#### Required actions
1. Answer these questions using the datasist.model documentation:
(a) Which kinds of models does the current version of datasist support?
(b) On which operating system does the module switch matplotlib to the 'TkAgg' backend?
(c) What is the default value of the cv parameter in train_classifier?
2. Carry on writing the datasist.model documentation from the point where it stops.

#### Page excerpt
#####
Module datasist.model
This module contains functions used in training, testing and comparing machine learning models. Current version of datasist only supports scikit-learn and trained keras models.
Expand source code
'''
This module contains all functions relating to modeling in using sklearn library.
'''
import platform
import numpy as np
import pandas as pd
import seaborn as sns
from .visualizations import plot_auc
from sklearn.metrics import roc_curve, confusion_matrix, precision_score, accuracy_score, recall_score, f1_score, make_scorer, mean_absolute_error, mean_squared_error, r2_score, mean_squared_log_error
from sklearn.model_selection import KFold, cross_val_score
if platform.system() == "Darwin":
import matplotlib as plt
plt.use('TkAgg')
else:
import matplotlib.pyplot as plt
def train_classifier(X_train = None, y_train=None, X_val=None, y_val=None, estimator=None, cross_validate=False, cv=5, show_roc_plot=True, save_plot=False):
'''
Train a classification estimator and calculate numerous performance metric.
Parameters:
----------------------------
X_train: Array, DataFrame, Series.
The feature set (x) to use in training an estimator in other predict the outcome (y).
y_train: Series, 1-d array, list
The ground truth value for the train dataset
X_val: Array, DataFrame. Series.
The feature set (x) to use in validating a trained estimator.
y_val: Series, 1-d array, list
The ground truth value for the validation dataset.
estimator: sklearn estimator.
Sklearn estimator that implements the fit and predict functions.
cross_validate: Bool, default False
Use a cross validation strategy or not.
#####
#### Dataset excerpt
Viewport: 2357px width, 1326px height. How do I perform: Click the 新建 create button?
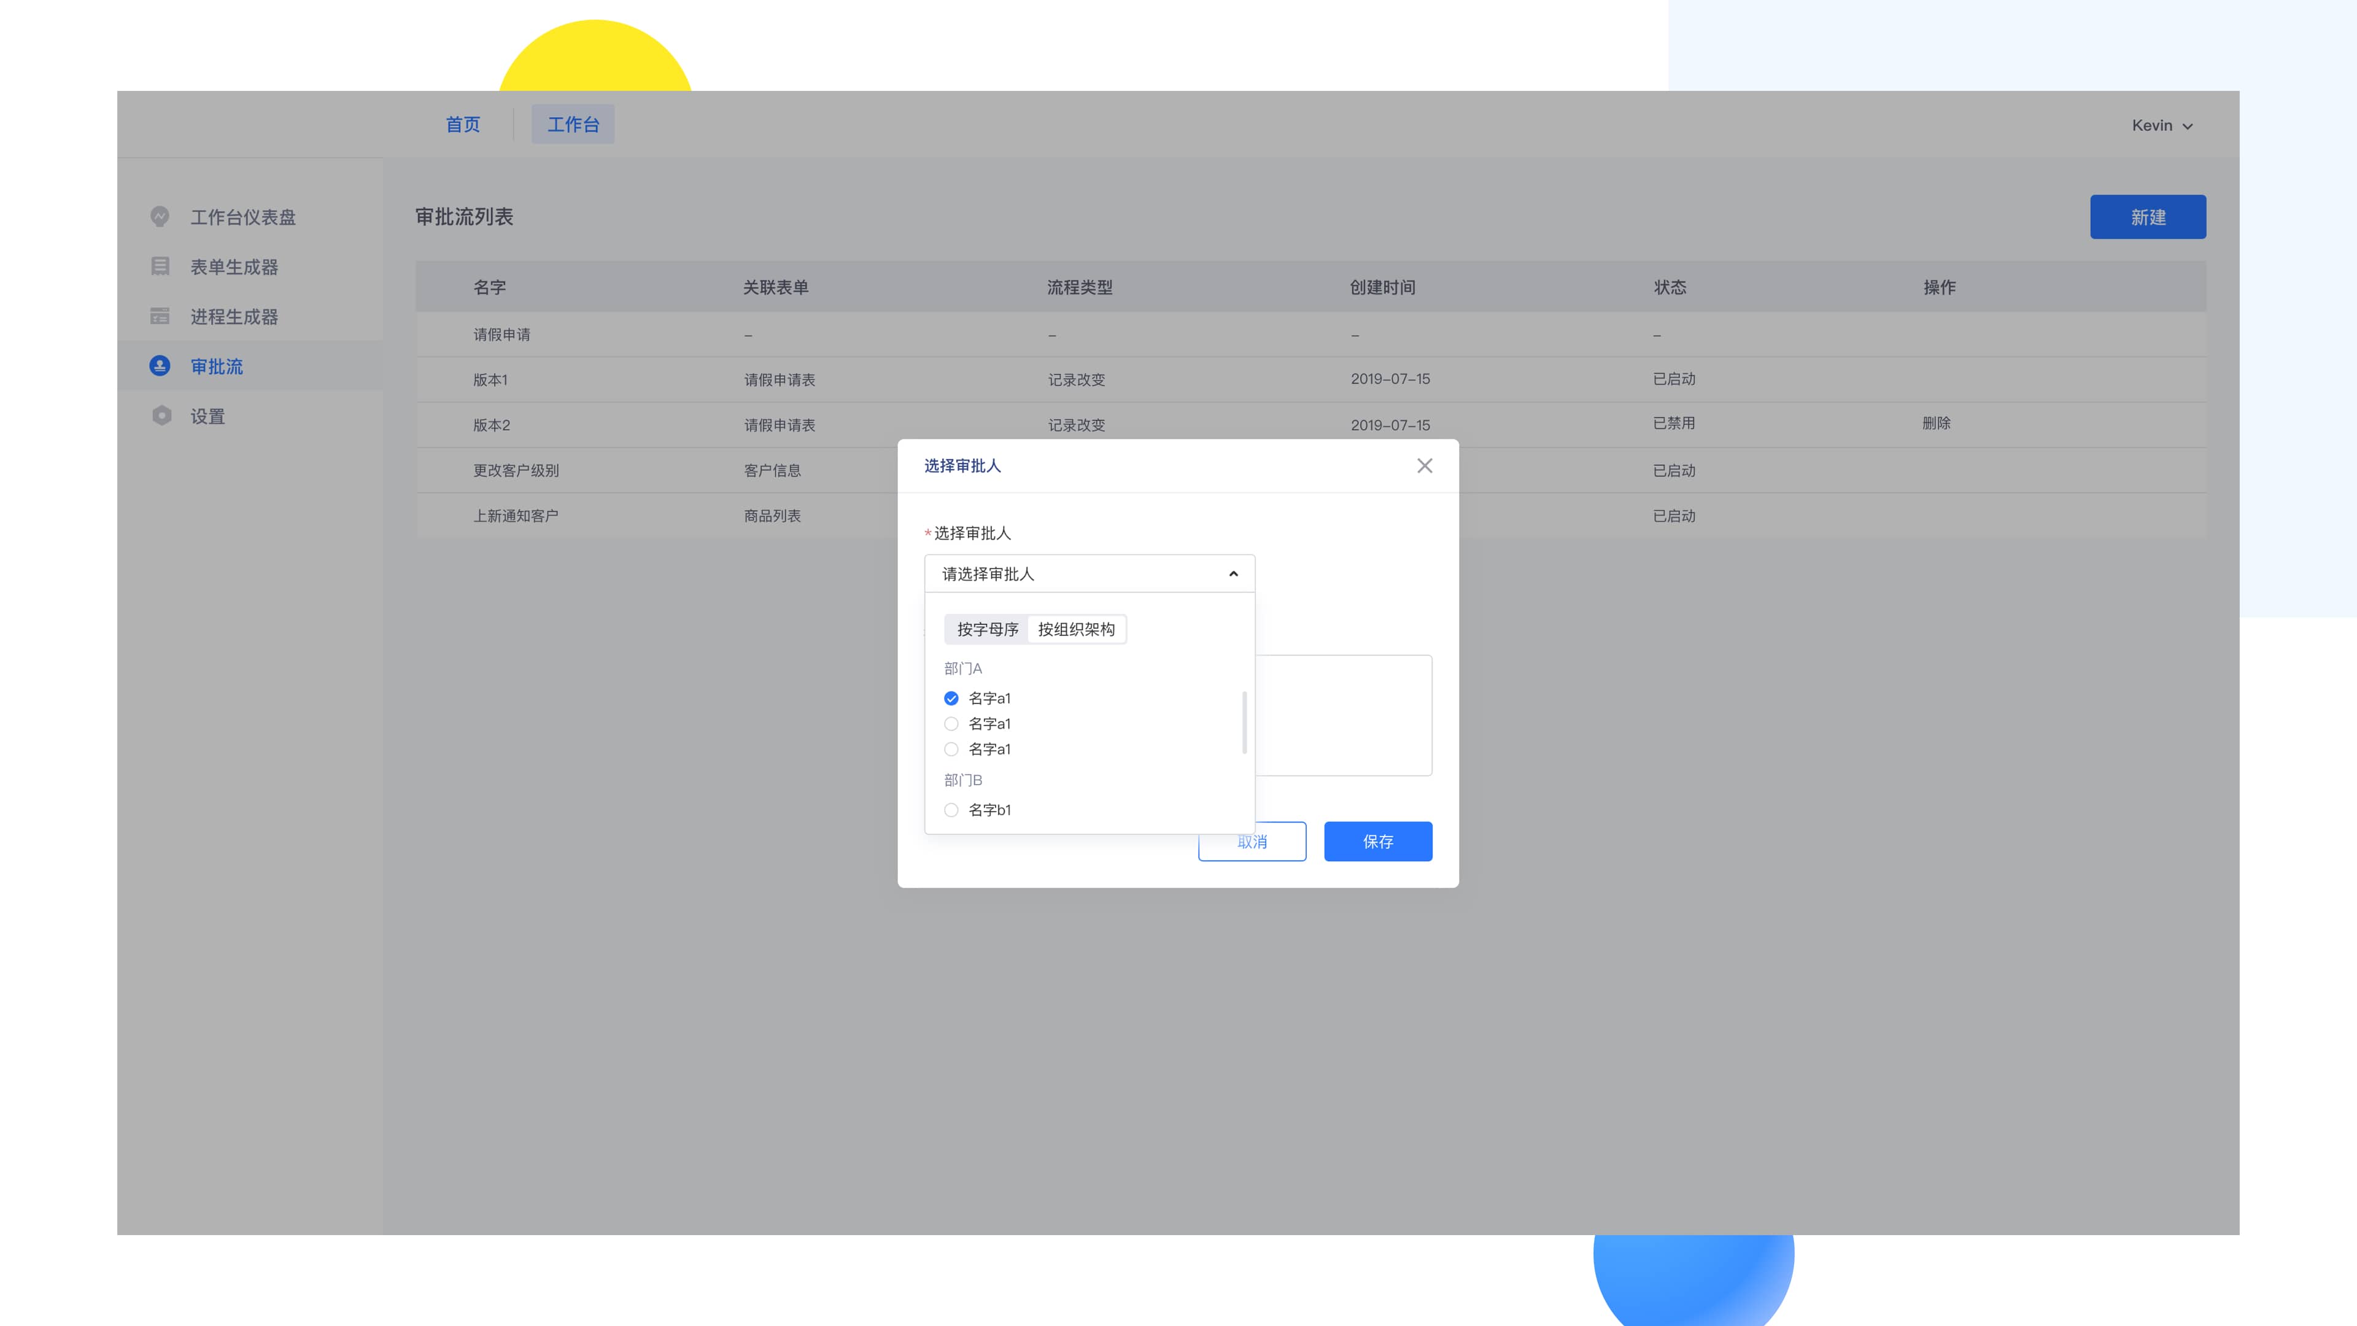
#####
#### Set of answers
1.
(a) Scikit-learn models and trained keras models.
(b) Darwin.
(c) 5.

2.
cv: Int, default 5
Number of folds to use in cross validation.
show_roc_curve: Bool, default True.
Plot a ROC plot showing estimator performance.
save_plot: Bool, default False.
Save the plot as a png file.
'''
if X_train is None:
raise ValueError("X_train: Expecting a DataFrame/ numpy2d array, got 'None'")
if y_train is None:
raise ValueError("y_train: Expecting a Series/ numpy1D array, got 'None'")
#initialize variables to hold calculations
pred, acc, f1, precision, recall, confusion_mat = 0, 0, 0, 0, 0, None
if cross_validate:
dict_scorers = {'acc' : accuracy_score,
'f1' : f1_score,
'precision': precision_score,
'recall' : recall_score
}
metric_names = ['Accuracy', 'F1_score', 'Precision', 'Recall']
for metric_name, scorer in zip(metric_names, dict_scorers):
cv_score = np.mean(cross_val_score(estimator, X_train, y_train, scoring=make_scorer(dict_scorers[scorer]),cv=cv))
print("{} is {}".format(metric_name, round(cv_score * 100, 4)))
#TODO Add cross validation function for confusion matrix
else:
if X_val is None:
raise ValueError("X_val: Expecting a DataFrame/ numpy array, got 'None'")
if y_val is None:
raise ValueError("y_val: Expecting a Series/ numpy1D array, got 'None'")
estimator.fit(X_train, y_train)
pred = estimator.predict(X_val)
get_classification_report(y_val, pred, show_roc_plot, save_plot)
def plot_feature_importance(estimator=None, col_names=None):
'''
Plots the feature importance from a trained scikit learn estimator
as a bar chart.
Parameters:
-----------
estimator: scikit learn estimator.
Model that has been fit and contains the feature_importance_ attribute.
col_names: list
The names of the columns. Must map unto feature importance array.
Returns:
--------
Matplotlib figure showing feature importances
'''
if estimator is None:
raise ValueError("estimator: Expecting an estimator that implements the fit api, got None")
if col_names is None:
raise ValueError("col_names: Expecting a list of column names, got 'None'")
if len(col_names) != len(estimator.feature_importances_):
raise ValueError("col_names: Lenght of col_names must match lenght of feature importances")
imps = estimator.feature_importances_
feats_imp = pd.DataFrame({"features": col_names, "importance": imps}).sort_values(by='importance', ascending=False)
sns.barplot(x='features', y='importance', data=feats_imp)
plt.xticks(rotation=90)
plt.title("Feature importance plot")
plt.show()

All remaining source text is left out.